For the *Team* or *Restricted* scoped projects in your team, you can assign a specific role to a user, which could be different from that user's team level role. For example, if a user has *Member* role at the team level, you can assign the *View-Only*, or *Admin*, or any available custom role to that user within a *Team* or *Restricted* scope project in that team.

<Note>
  Project level roles are in preview on W\&B Multi-tenant Cloud, Dedicated Cloud, and Self-Managed instances.
</Note>

### Assign project level role to a user

1. Navigate to your W\&B Project.
2. Select the **Overview** tab on the left column.
3. Navigate to the **Users** tab in the project.
4. Click the currently assigned role for the pertinent user in the **Project Role** field, which should open up a dropdown listing the other available roles.
5. Select another role from the dropdown.
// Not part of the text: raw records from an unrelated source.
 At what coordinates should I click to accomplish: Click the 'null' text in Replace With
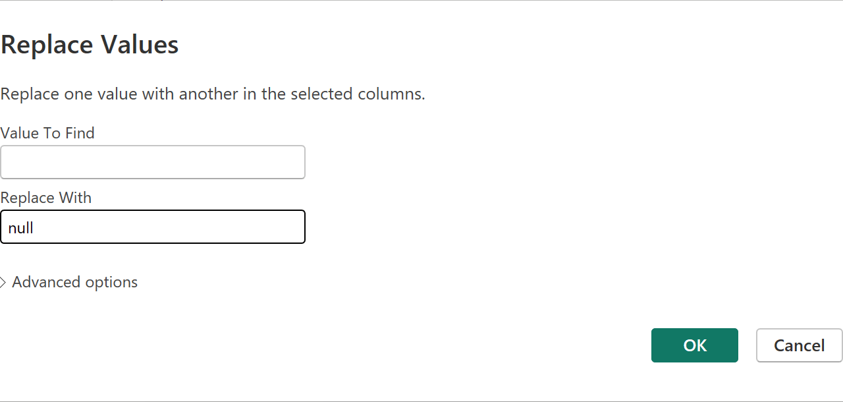point(21,228)
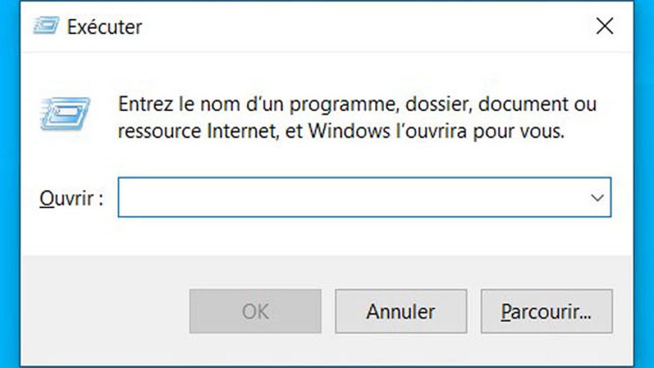Focus the Ouvrir text input field
Screen dimensions: 654x368
pyautogui.click(x=364, y=197)
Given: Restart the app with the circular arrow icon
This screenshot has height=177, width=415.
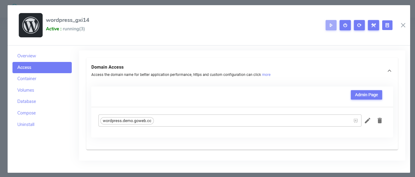Looking at the screenshot, I should coord(359,25).
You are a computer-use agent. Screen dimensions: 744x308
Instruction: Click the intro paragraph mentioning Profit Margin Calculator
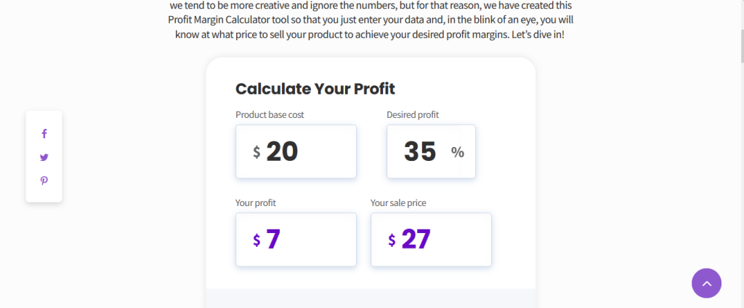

It should save instantly.

<Note>
  When you change the project level role for a user to be different from their team level role, the project level role includes a **\*** to indicate the difference.
</Note>

### Other key things to note for project level roles

* By default, project level roles for all users in a *team* or *restricted* scoped project **inherit** their respective team level roles.
* You **can not** change the project level role of a user who has *View-only* role at the team level.
* If the project level role for a user within a particular project **is same as** the team level role, and at some point if a team admin changes the team level role, the relevant project role is automatically changed to track the team level role.
* If you change the project level role for a user within a particular project such that **it is different from** the team level role, and at some point if a team admin changes the team level role, the relevant project level role remains as is.
* If you remove a user from a *restricted* project when their project level role was different from the team level role, and if you then add the user back to the project after some time, they would inherit the team level role due to the default behavior. If needed, you would need to change the project level role again to be different from the team level role.